▸ **Task goal**: Look through the records and report how many lines include the word "hashtag", with no other words.
== Materials provided
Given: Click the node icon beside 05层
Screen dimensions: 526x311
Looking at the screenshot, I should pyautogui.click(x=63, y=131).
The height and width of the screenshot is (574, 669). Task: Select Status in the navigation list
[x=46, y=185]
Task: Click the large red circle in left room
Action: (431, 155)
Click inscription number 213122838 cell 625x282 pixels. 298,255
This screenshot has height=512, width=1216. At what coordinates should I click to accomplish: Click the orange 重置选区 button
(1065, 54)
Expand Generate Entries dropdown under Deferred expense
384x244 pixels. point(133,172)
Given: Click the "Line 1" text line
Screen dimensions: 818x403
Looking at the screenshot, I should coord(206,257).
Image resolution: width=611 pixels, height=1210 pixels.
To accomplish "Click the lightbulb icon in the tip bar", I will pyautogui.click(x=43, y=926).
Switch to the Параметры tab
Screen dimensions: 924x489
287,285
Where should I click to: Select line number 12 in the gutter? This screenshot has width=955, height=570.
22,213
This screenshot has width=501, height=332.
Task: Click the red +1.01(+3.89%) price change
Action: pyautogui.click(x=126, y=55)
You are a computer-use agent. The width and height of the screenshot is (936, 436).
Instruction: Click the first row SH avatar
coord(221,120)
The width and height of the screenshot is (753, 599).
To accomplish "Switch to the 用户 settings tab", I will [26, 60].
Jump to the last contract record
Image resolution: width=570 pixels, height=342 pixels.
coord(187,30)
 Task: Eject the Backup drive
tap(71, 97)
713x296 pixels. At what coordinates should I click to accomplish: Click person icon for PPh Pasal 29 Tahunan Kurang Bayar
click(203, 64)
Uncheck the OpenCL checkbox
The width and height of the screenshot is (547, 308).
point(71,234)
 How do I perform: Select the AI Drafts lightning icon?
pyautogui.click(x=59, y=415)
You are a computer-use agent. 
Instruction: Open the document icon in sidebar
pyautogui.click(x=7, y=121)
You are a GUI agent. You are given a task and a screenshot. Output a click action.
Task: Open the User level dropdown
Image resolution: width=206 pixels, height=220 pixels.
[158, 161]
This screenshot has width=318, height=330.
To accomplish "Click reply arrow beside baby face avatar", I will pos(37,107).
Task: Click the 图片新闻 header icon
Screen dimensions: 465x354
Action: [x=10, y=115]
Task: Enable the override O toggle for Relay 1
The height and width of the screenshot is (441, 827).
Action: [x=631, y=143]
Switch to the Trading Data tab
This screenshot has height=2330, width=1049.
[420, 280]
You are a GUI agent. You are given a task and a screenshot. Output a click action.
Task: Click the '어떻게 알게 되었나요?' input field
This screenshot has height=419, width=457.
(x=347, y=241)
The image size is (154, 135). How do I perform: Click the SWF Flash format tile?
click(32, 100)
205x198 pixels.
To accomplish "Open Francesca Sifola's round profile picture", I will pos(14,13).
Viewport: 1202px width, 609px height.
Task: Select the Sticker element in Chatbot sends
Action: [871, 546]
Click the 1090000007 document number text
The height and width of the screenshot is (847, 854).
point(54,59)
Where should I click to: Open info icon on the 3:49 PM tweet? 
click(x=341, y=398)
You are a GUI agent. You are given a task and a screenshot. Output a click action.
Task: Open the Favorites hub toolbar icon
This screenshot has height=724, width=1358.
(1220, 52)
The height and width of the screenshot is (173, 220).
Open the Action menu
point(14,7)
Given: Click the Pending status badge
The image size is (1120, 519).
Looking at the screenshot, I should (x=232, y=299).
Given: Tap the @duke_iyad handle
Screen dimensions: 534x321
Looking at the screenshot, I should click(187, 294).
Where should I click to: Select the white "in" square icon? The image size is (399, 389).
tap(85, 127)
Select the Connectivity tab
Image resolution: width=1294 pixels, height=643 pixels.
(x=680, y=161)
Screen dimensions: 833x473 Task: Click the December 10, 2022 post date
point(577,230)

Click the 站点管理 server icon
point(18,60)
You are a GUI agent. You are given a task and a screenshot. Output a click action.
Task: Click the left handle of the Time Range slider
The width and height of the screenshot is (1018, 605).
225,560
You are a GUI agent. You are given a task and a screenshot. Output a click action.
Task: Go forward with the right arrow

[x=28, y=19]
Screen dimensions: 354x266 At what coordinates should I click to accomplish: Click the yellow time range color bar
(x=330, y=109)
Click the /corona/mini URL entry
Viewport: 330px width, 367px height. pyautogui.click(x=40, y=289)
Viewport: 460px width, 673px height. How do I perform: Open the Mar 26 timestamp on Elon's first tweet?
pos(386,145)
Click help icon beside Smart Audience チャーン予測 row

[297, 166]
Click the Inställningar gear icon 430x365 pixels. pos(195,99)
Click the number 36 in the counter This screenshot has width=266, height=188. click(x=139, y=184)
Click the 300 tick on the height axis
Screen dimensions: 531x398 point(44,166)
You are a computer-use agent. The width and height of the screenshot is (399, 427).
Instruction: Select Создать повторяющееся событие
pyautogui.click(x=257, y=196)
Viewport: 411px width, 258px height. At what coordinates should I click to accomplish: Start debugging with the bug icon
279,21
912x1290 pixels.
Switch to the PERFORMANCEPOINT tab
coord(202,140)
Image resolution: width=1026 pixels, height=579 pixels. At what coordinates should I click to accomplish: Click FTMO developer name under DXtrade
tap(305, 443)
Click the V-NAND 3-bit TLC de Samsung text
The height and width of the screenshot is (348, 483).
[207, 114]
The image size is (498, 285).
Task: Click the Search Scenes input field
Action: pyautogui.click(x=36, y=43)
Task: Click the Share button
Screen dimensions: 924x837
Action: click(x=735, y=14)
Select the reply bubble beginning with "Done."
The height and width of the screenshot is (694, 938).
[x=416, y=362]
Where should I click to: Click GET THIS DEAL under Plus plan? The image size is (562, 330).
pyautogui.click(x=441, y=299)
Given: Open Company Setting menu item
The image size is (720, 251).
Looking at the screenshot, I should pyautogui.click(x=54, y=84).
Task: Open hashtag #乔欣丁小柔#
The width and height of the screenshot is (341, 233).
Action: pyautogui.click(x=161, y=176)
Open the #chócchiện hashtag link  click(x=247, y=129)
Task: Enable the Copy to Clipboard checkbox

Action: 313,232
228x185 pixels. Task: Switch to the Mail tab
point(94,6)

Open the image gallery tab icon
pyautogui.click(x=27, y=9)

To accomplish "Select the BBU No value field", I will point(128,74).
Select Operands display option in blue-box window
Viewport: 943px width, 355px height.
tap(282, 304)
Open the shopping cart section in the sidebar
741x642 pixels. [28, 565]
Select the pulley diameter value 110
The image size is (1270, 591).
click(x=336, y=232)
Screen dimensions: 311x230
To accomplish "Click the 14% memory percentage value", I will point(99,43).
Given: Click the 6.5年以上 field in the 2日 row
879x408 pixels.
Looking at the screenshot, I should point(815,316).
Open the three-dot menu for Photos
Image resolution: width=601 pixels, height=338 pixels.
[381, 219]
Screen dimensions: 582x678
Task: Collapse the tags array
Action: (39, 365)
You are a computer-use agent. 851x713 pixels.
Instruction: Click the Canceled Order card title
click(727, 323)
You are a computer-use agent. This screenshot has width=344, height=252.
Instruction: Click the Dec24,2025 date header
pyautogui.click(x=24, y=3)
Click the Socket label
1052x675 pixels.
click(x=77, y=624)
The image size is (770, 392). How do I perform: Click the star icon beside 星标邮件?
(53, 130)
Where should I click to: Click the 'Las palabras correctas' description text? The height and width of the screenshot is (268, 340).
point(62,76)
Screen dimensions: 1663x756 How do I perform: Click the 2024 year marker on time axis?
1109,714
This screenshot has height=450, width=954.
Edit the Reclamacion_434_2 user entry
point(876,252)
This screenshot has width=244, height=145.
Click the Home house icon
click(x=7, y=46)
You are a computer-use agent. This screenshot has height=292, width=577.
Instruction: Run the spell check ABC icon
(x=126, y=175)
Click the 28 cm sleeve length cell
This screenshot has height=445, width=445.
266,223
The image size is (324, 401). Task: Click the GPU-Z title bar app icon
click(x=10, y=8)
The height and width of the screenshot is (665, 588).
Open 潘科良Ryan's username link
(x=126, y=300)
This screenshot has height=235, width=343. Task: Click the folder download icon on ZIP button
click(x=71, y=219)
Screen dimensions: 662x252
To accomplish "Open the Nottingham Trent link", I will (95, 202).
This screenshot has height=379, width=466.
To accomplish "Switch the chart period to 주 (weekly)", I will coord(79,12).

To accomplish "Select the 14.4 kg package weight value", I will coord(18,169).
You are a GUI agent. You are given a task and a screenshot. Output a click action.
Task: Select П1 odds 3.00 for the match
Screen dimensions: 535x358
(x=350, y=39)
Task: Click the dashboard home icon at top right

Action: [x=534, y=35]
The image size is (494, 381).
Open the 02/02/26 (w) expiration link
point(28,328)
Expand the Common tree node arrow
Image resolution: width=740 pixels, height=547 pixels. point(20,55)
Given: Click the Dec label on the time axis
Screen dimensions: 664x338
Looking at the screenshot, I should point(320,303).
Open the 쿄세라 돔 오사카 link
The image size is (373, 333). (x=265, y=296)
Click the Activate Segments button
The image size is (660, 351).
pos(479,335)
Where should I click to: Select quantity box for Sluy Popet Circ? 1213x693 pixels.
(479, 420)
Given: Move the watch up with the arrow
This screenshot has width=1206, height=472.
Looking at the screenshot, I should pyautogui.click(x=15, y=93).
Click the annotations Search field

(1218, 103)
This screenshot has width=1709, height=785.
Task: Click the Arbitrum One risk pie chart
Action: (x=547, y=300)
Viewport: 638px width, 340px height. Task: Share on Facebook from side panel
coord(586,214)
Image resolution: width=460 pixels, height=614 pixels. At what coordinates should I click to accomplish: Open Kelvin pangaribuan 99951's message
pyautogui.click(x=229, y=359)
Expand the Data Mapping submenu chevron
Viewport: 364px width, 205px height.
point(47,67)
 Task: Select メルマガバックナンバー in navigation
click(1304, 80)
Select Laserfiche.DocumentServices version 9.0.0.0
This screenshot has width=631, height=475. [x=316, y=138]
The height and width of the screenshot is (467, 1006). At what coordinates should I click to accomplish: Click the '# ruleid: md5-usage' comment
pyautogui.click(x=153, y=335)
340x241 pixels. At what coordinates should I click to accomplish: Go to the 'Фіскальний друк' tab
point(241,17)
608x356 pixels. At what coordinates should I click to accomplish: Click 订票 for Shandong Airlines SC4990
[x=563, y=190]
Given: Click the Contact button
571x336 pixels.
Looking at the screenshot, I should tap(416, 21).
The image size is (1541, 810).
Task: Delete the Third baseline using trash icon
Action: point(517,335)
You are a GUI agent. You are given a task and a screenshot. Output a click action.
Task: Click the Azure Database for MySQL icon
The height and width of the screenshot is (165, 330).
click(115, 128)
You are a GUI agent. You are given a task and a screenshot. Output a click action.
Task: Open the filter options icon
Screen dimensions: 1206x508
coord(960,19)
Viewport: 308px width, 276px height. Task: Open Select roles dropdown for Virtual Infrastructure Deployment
====
▸ **Reply**: 2